Männliche Partnerschaftsgewalt: Misogynes Besitzdenken

In Essen legt ein Mann Feuer und demoliert Geschäfte – aus Rache, weil seine Frau ihn verlassen hat. Es ist ein besonders krasser Fall von männlicher Gewalt.

Blumen und Kerzen liegen nach einem tödlichen Messerangriff vor einem Hauseingang in Berlin-Friedrichsfelde neben einem Zettel mit der Aufschrift „Man tötet nicht aus Liebe - Stoppt Femizide“.

Es beginnt oft mit Beleidigungen und Drohungen und endet in Deutschland fast jeden zweiten Tag mit einem Femizid Foto: Fabian Sommer/dpa

Brände in zwei Mehrfamilienhäusern, 31 verletzte Menschen, darunter zwei Kinder, die in Lebensgefahr schweben, zwei demolierte Geschäfte. Das ist die bisherige Bilanz eines besonders krassen Falls von Partnerschaftsgewalt. Der mutmaßliche Täter, der am vergangenen Samstag in Essen einen regelrechten Amoklauf begangen hatte, wollte nicht akzeptieren, dass sich seine Frau von ihm trennt. Ziel und Opfer waren diesmal nicht nur seine Ex-Frau und die Kinder, wie das bei männlicher Partnerschaftsgewalt sehr häufig der Fall ist, sondern sogar das erweiterte persönliche Umfeld seiner früheren Frau. Rache hat der Mann wohl selbst gegenüber der Polizei als Motiv angegeben.

===============

**AUFGABEN**
**a)** Wie viele Menschen wurden laut dem Artikel über männliche Partnerschaftsgewalt bei den Bränden in Essen verletzt?
**b)** Schreibe den Artikel über männliche Partnerschaftsgewalt im Anschluss an seinen letzten Satz weiter.

**BEREITGESTELLTE DATEN**
===============

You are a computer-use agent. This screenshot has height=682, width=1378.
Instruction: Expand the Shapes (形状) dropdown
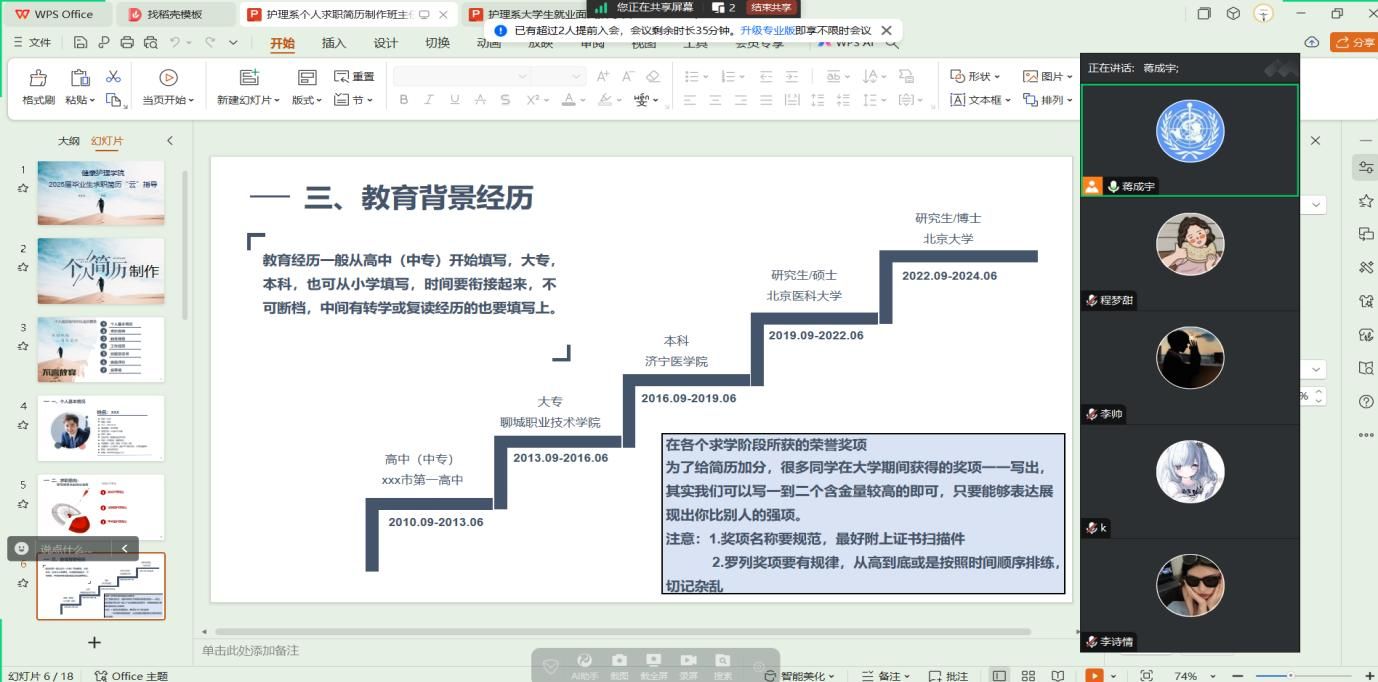click(975, 77)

===============

**LÖSUNGEN**
**a)** 31 Menschen wurden verletzt.

**b)**
Man mag es gar nicht mehr wiederholen, so oft wurde es schon geschrieben: Partnerschaftsgewalt ist das Ergebnis von verletzter männlicher Eitelkeit und Hybris, eines archaischen misogynen Besitzdenkens und des Glaubens, Probleme statt mit Worten nachhaltiger mit Gewalt lösen zu können. Diese Melange in der Form der Gewaltspirale beginnt mit Beleidigungen und Drohungen, geht über in Schläge, Tritte, Verletzungen mit Waffen und endet in Deutschland fast jeden zweiten Tag mit einem Femizid, dem Mord an einer Frau, weil sie eine Frau ist.

Frauen, die leben wollen, wie sie es wollen, in der Regel ohne den bisherigen Partner, sind besonders gefährdet, wenn der Mann all das nicht hinnimmt. Dabei ist es egal, ob er aus Deutschland kommt, aus Spanien, den USA, Syrien, Polen. Männliche Gewalt gegen Frauen und Kinder bleibt männliche Gewalt. Sie ändert sich nicht, wenn sich Herkunftssprache, Aussehen, Religion, Kultur der Täter ändern.

In der Regel sind es keine impulsiven Ausrutscher, denen ein Mann, ups, mal kurz erliegt, es sind sich wiederholende Gewaltmuster. Aus denen Frauen sich aus verschiedenen Gründen nur schwer befreien können. Dafür brauchen sie die Unterstützung von Gesellschaft, Politik, Behörden, Polizei, Nachbarschaft. Wer auch immer bemerkt, dass eine Frau männlicher Gewalt ausgesetzt ist, sollte mutig sein und eingreifen – bevor es, wie jetzt in Essen, zum Allerschlimmsten kommt.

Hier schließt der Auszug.